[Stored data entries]

........

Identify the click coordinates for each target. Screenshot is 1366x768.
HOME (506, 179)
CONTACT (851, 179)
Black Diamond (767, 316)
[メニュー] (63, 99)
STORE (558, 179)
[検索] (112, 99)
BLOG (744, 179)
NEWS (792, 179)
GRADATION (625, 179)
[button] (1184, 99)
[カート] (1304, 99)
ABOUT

........

The span to print begins at the line containing "HOME (506, 179)" and ends at the final line of the entries; print it exactly and print nothing else.

HOME (506, 179)
CONTACT (851, 179)
Black Diamond (767, 316)
[メニュー] (63, 99)
STORE (558, 179)
[検索] (112, 99)
BLOG (744, 179)
NEWS (792, 179)
GRADATION (625, 179)
[button] (1184, 99)
[カート] (1304, 99)
ABOUT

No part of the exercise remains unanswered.